Я тоже попытался сделать что-нибудь хотя бы веселое и решил поставить отрывок из Марка Твена — тот, где простодушного Гека Финна охмуряет жулик, выдающий себя за особу королевской крови. На роль Гека я пригласил Радика Муратова. Впоследствии Муратов много и успешно снимался в комедиях. В наши же ранневгиковские времена Радик слыл у нас маменькиным сынком. Правильнее сказать, «папенькиным сынком», потому что он был сын первого секретаря ЦК компартии Татарии. Полное имя у Радика было Раднэр, что означало: Радуйся Новой Эре. Однако сынок не всегда радовал папеньку. Радик был ужасающим неряхой и лентяем. Его частенько увозили в Казань только для того, чтобы там отмыть и переодеть. Чистенький, отутюженный Радик являлся во ВГИК и радовал всех своей щедростью. Он раздавал приятелям деньги и кормил их обедами по лимитным карточкам в цековской столовой. Но постепенно Радик как-то темнел ликом и обтрепывался. Он дичал особенно в те периоды, когда проигрывал на скачках. Радик был завсегдатаем столичного ипподрома. На роль Гека я его пригласил как раз в период крайнего одичания. Это был вылитый неприкаянный Гек Финн. Короля-жулика играл Резо Чхеидзе. Те, кто помнит его как режиссера пафосного, романтического фильма «Отец солдата», едва ли знает и может себе представить, что Чхеидзе — блистательный комедийный актер, мастер гротеска.
Мы побаловались и порадовались, занимаясь Марком Твеном. Потом я обнаглел и стал репетировать сцену из «Хозяйки гостиницы» Гольдони. Но наша инициатива показалась нежелательной. Оказывается, Гольдони — это «уход от действительности», а Марк Твен — и вовсе американец. И вообще все это «некинематографично»! Может быть, под крылом авторитетного, талантливого мастера мы бы и укрылись от казенщины, как это удалось сделать герасимовцам в его мастерской, но к тому времени уже было понятно, что мы ничьи, потому что Юткевичу не до нас.
Юткевич все реже появлялся на занятиях по мастерству.
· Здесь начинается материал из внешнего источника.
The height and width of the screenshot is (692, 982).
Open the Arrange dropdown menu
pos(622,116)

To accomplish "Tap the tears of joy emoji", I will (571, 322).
Он звал нас на «Мосфильм», как обещал, но съемки «Света над Россией» шли как-то вяло. Постановщика куда-то надолго вызывали. То заболевал, то выздоравливал Ленин-Штраух, и тогда в истерической спешке съемки возобновлялись.
И наконец под страшным секретом Матильда Итина нам рассказала, что материал картины смотрел сам «хозяин» и что он ему не понравился. «Нет в нем ни света, ни России!» — якобы сказал про фильм наш вождь. «И еще, -добавила Итина, — с министром Большаковым разговаривал сам Берия. «Поберегись, Большаков, — сказал Лаврентий Палыч, — двух солнц на небе не бывает!»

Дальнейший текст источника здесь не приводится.